Newcastle disease is a highly contagious zoonotic bird disease affecting many domestic and wild avian species. Its effects are most notable in domestic poultry due to their high susceptibility and the potential for severe impacts of an epidemic on the poultry industries. It is endemic to many countries.
Newcastle Disease was discovered in Newcastle-upon-Tyne, England in 1926 (Doyle), but also at this time slightly different strains were found in other parts of the world.
The causal agent, Newcastle disease virus (NDV), is a negative-sense single-stranded RNA virus. Transmission occurs by exposure to faecal and other excretions from infected birds, and through contact with contaminated feed, water, equipment and clothing.

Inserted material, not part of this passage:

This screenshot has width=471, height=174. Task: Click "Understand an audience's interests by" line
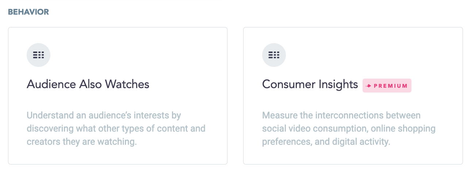tap(104, 116)
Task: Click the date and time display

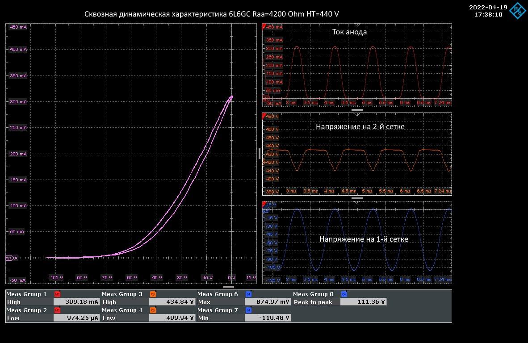Action: click(x=488, y=11)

Exposure of humans to infected birds (for example in poultry processing plants) can cause mild conjunctivitis and influenza-like symptoms, but NDV otherwise poses no hazard to human health. Interest in the use of NDV as an anticancer agent has arisen from the ability of NDV to selectively kill human tumour cells with limited toxicity to normal cells.

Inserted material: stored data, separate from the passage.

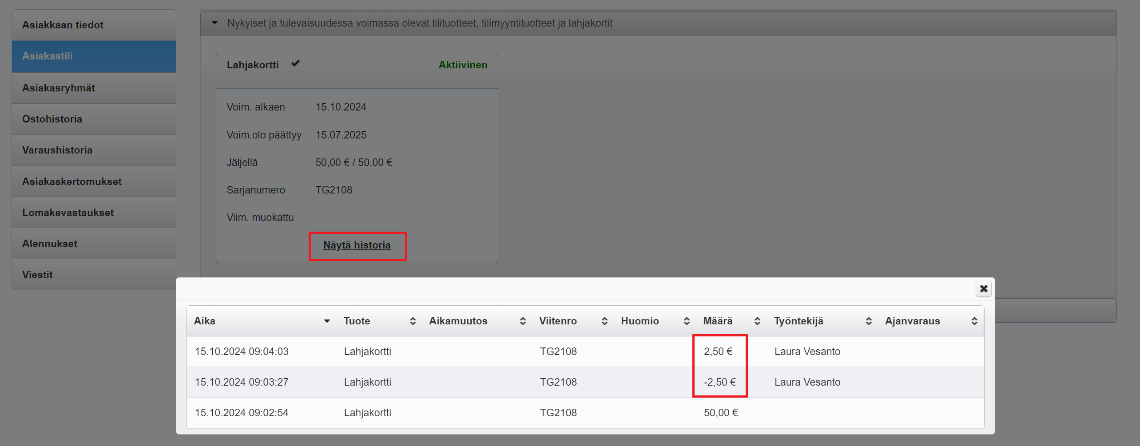Click the Viitenro column sort arrows

pos(604,321)
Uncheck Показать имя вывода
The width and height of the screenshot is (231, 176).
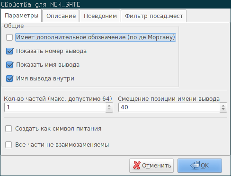point(9,65)
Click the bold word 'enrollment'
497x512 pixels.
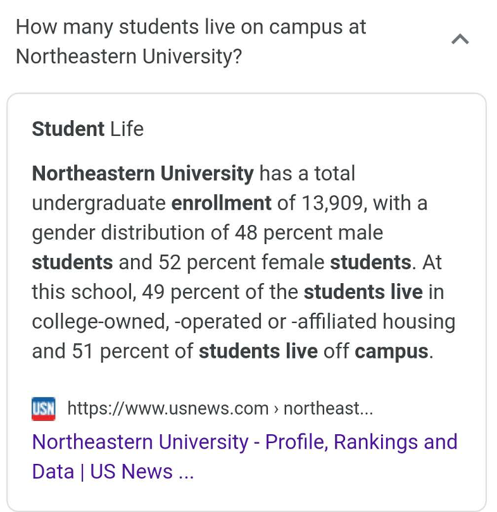tap(221, 203)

Signs of infection with NDV vary greatly depending on factors such as the strain of virus and the health, age and species of the host. They can include respiratory signs (gasping, coughing), nervous signs (depression, inappetence, drooping wings, paralysis), swelling of the eyes and neck, diarrhoea, misshapen, rough- or thin-shelled eggs and reduced egg production.

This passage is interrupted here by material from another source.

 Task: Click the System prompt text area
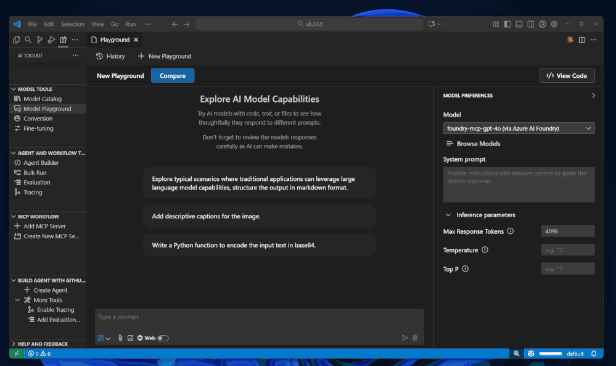tap(519, 184)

NDV strains can be categorised as velogenic (highly virulent), mesogenic (intermediate virulence) or lentogenic (nonvirulent). Velogenic strains produce severe nervous and respiratory signs, spread rapidly and cause up to 90% mortality. Mesogenic strains cause coughing, affect egg quality and production and result in up to 10% mortality. Lentogenic strains produce mild signs with negligible mortality.
No treatment for NDV exists, but the use of prophylactic vaccines and sanitary measures reduces the likelihood of outbreaks.